One of the most difficult aspects of being a parent, which I'm sure I've touched on before, is the constant struggle between your selfish nature and the part of you that must become selfless. Children don't have a choice. They must deal with those who have decided to raise them, no matter how flawed the individual might be. In order for us all to have survived this long, there was someone who went out of their way to feed us, clothe us, change us, bathe us and just put a roof over our heads when we didn't have the capacity to do these things on our own. Even those people who complain bitterly about their terrible childhood, had parents who stopped being selfish long enough to keep them alive through that horrible era in their life. I'm not saying that it's enough to simply make sure your child makes it to some form of skeletal self identity, but we all are here because of others. We all have an fundamental connection, perhaps extremely limited in some cases, with what it means to be altruistic.

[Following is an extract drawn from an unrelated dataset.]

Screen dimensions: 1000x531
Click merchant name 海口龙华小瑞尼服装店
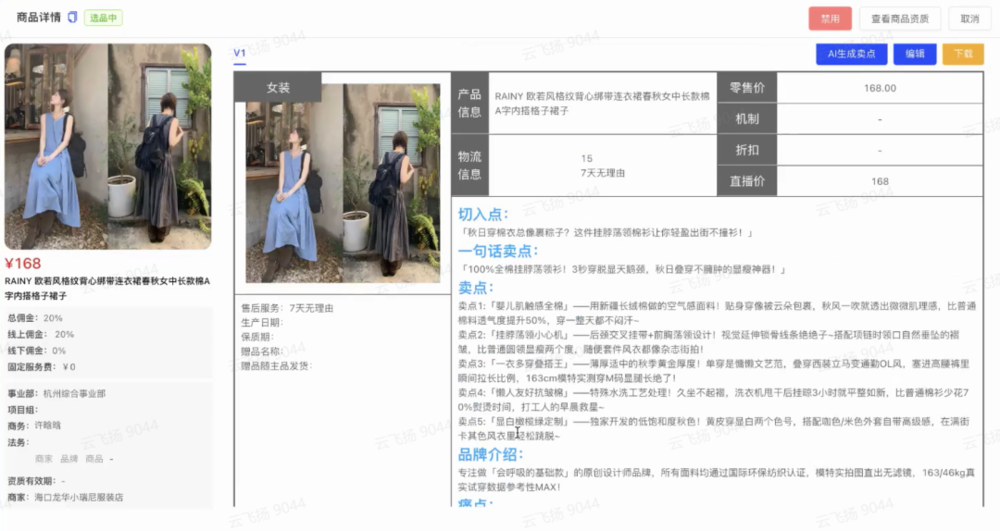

Now, embracing that selflessness is another matter. This is what I'm talking about. The older Lucas gets the less time I have for myself. I'd gotten very comfortable with the life I was living. I could do just about anything I wanted. I could rent a movie and watch it whenever I felt like it. I could sit down and write for four hours straight without realizing the sun had gone down. I could go to the record store and peruse the shelves for as long as I wanted. Well, I guess I can still do that, as long as he doesn't get too heavy. But it's gotten to the point that I can hardly have the time and space to wash dishes anymore, which I should probably consider a blessing in disguise until the dishes pile high and Xtina's eyes flame red.

When I knew that we were going to have a child I was very aware of the fact that I was going to have to change, and if I wasn't then everyone I spoke to constantly reminded me of this little known reality. I didn't focus on this too much at the time seeing as how I am very adaptable. I really have the ability to go with most situations in life and really not allow them to steamroll me. I think that I am now at the point in my time as a parent where I truly understand that this change toward selflessness is inevitable. I can either fight it and make my family life very miserable or go with the flow and grow a bit.

It's very difficult. I haven't spent a lot of time in my life really caring about other human beings, but I also spent a lot of my life being really depressed. In the past few years I've become very aware of the relationship that we share with the cosmic lesson of cause and effect. It's very logical to see that when you are kind to others then the behavior is returned in kind. We experience this every day in our relationships at work and at home. It is also very understandable that it is very easy to over think everything in our lives to the point that we become completely foolish people. So I am going to do the best I can to become a more enlightened person when it comes to my son.

I remember telling Xtina when we found out that we had a son that it was going to be good for me because it was going to force me to grow. I grew up with a father who had a difficult time dealing with all the things that I'm talking about here and I didn't want to have the kind of relationship with my son that my father had with me. The one thing that I do believe is that when we challenge the difficult aspects of our beings then we can overcome all the negativity that always seems to be holding us back. If we remember that then just about anything is possible.

I'm glad that I have a son and I'm very happy that he's come into my life. He's an amazing, growing, bundle of awareness that astonishes me whenever I look into his bright innocence. I want to protect that and nurture it and help it grow into an equally amazing adult. I guess I just need to take some of that determined energy and apply it toward myself so that I can be the cause and have a rewarding effect on my family. They definitely deserve it.